[Stored data]
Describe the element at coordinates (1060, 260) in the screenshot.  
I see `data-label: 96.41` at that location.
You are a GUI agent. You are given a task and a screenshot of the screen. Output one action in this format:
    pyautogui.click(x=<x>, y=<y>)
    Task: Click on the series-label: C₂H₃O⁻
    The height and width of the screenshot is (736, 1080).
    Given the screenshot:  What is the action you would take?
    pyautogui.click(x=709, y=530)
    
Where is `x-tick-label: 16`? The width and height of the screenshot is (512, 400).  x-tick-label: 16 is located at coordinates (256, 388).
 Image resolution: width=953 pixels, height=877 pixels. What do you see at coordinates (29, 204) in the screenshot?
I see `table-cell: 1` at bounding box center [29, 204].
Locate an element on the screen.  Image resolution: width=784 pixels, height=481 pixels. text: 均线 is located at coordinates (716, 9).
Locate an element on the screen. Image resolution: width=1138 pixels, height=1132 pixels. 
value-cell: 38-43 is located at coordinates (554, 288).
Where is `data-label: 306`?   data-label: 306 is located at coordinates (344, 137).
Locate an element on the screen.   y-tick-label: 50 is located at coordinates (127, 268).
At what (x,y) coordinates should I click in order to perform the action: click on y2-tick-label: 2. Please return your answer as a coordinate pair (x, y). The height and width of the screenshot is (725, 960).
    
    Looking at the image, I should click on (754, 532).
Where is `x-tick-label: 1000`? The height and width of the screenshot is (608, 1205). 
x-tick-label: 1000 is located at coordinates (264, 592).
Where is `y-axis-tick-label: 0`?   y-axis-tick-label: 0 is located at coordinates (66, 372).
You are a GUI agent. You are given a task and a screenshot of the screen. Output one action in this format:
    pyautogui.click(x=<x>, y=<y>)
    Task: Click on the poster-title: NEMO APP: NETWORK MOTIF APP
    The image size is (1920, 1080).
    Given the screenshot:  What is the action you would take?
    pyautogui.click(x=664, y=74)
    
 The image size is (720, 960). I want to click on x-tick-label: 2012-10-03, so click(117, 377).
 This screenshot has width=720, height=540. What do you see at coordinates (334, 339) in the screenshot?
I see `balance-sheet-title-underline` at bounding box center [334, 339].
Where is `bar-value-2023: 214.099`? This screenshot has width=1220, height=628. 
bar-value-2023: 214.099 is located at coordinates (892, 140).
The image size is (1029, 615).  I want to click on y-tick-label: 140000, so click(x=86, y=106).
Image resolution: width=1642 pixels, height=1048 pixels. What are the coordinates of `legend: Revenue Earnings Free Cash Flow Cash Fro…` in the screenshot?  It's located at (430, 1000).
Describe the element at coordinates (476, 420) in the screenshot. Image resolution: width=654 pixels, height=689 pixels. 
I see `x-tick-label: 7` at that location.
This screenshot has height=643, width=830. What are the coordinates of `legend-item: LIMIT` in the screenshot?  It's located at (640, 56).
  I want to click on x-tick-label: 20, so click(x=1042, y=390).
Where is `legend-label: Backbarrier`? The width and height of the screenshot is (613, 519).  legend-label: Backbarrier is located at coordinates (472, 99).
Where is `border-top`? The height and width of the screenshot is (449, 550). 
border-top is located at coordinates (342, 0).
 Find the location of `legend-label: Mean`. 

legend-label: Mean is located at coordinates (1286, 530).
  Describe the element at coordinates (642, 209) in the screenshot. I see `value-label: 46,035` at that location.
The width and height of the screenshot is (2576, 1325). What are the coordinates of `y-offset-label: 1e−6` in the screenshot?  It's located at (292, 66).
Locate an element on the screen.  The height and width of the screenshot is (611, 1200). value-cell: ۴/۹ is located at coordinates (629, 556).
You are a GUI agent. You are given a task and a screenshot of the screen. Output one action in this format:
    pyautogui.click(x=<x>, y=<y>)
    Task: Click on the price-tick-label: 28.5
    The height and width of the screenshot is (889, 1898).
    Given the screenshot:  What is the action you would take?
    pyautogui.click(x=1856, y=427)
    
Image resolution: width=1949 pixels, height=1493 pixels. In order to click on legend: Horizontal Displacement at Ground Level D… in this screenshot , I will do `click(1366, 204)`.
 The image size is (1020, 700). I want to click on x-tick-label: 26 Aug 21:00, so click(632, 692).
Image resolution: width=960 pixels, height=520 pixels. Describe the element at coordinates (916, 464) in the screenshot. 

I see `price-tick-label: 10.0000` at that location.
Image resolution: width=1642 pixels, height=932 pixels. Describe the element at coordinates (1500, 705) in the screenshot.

→ **To do**
Quote every line of the entries above verbatim.

→ **Task result**
Describe the element at coordinates (1060, 260) in the screenshot.  
I see `data-label: 96.41` at that location.
You are a GUI agent. You are given a task and a screenshot of the screen. Output one action in this format:
    pyautogui.click(x=<x>, y=<y>)
    Task: Click on the series-label: C₂H₃O⁻
    The height and width of the screenshot is (736, 1080).
    Given the screenshot:  What is the action you would take?
    pyautogui.click(x=709, y=530)
    
Where is `x-tick-label: 16`? The width and height of the screenshot is (512, 400).  x-tick-label: 16 is located at coordinates (256, 388).
 Image resolution: width=953 pixels, height=877 pixels. What do you see at coordinates (29, 204) in the screenshot?
I see `table-cell: 1` at bounding box center [29, 204].
Locate an element on the screen.  Image resolution: width=784 pixels, height=481 pixels. text: 均线 is located at coordinates (716, 9).
Locate an element on the screen. Image resolution: width=1138 pixels, height=1132 pixels. 
value-cell: 38-43 is located at coordinates (554, 288).
Where is `data-label: 306`?   data-label: 306 is located at coordinates (344, 137).
Locate an element on the screen.   y-tick-label: 50 is located at coordinates (127, 268).
At what (x,y) coordinates should I click in order to perform the action: click on y2-tick-label: 2. Please return your answer as a coordinate pair (x, y). The height and width of the screenshot is (725, 960).
    
    Looking at the image, I should click on (754, 532).
Where is `x-tick-label: 1000`? The height and width of the screenshot is (608, 1205). 
x-tick-label: 1000 is located at coordinates (264, 592).
Where is `y-axis-tick-label: 0`?   y-axis-tick-label: 0 is located at coordinates (66, 372).
You are a GUI agent. You are given a task and a screenshot of the screen. Output one action in this format:
    pyautogui.click(x=<x>, y=<y>)
    Task: Click on the poster-title: NEMO APP: NETWORK MOTIF APP
    The image size is (1920, 1080).
    Given the screenshot:  What is the action you would take?
    pyautogui.click(x=664, y=74)
    
 The image size is (720, 960). I want to click on x-tick-label: 2012-10-03, so click(117, 377).
 This screenshot has width=720, height=540. What do you see at coordinates (334, 339) in the screenshot?
I see `balance-sheet-title-underline` at bounding box center [334, 339].
Where is `bar-value-2023: 214.099`? This screenshot has width=1220, height=628. 
bar-value-2023: 214.099 is located at coordinates (892, 140).
The image size is (1029, 615).  I want to click on y-tick-label: 140000, so click(x=86, y=106).
Image resolution: width=1642 pixels, height=1048 pixels. What are the coordinates of `legend: Revenue Earnings Free Cash Flow Cash Fro…` in the screenshot?  It's located at (430, 1000).
Describe the element at coordinates (476, 420) in the screenshot. Image resolution: width=654 pixels, height=689 pixels. 
I see `x-tick-label: 7` at that location.
This screenshot has height=643, width=830. What are the coordinates of `legend-item: LIMIT` in the screenshot?  It's located at (640, 56).
  I want to click on x-tick-label: 20, so click(x=1042, y=390).
Where is `legend-label: Backbarrier`? The width and height of the screenshot is (613, 519).  legend-label: Backbarrier is located at coordinates (472, 99).
Where is `border-top`? The height and width of the screenshot is (449, 550). 
border-top is located at coordinates (342, 0).
 Find the location of `legend-label: Mean`. 

legend-label: Mean is located at coordinates (1286, 530).
  Describe the element at coordinates (642, 209) in the screenshot. I see `value-label: 46,035` at that location.
The width and height of the screenshot is (2576, 1325). What are the coordinates of `y-offset-label: 1e−6` in the screenshot?  It's located at (292, 66).
Locate an element on the screen.  The height and width of the screenshot is (611, 1200). value-cell: ۴/۹ is located at coordinates (629, 556).
You are a GUI agent. You are given a task and a screenshot of the screen. Output one action in this format:
    pyautogui.click(x=<x>, y=<y>)
    Task: Click on the price-tick-label: 28.5
    The height and width of the screenshot is (889, 1898).
    Given the screenshot:  What is the action you would take?
    pyautogui.click(x=1856, y=427)
    
Image resolution: width=1949 pixels, height=1493 pixels. In order to click on legend: Horizontal Displacement at Ground Level D… in this screenshot , I will do `click(1366, 204)`.
 The image size is (1020, 700). I want to click on x-tick-label: 26 Aug 21:00, so click(632, 692).
Image resolution: width=960 pixels, height=520 pixels. Describe the element at coordinates (916, 464) in the screenshot. 

I see `price-tick-label: 10.0000` at that location.
Image resolution: width=1642 pixels, height=932 pixels. Describe the element at coordinates (1500, 705) in the screenshot.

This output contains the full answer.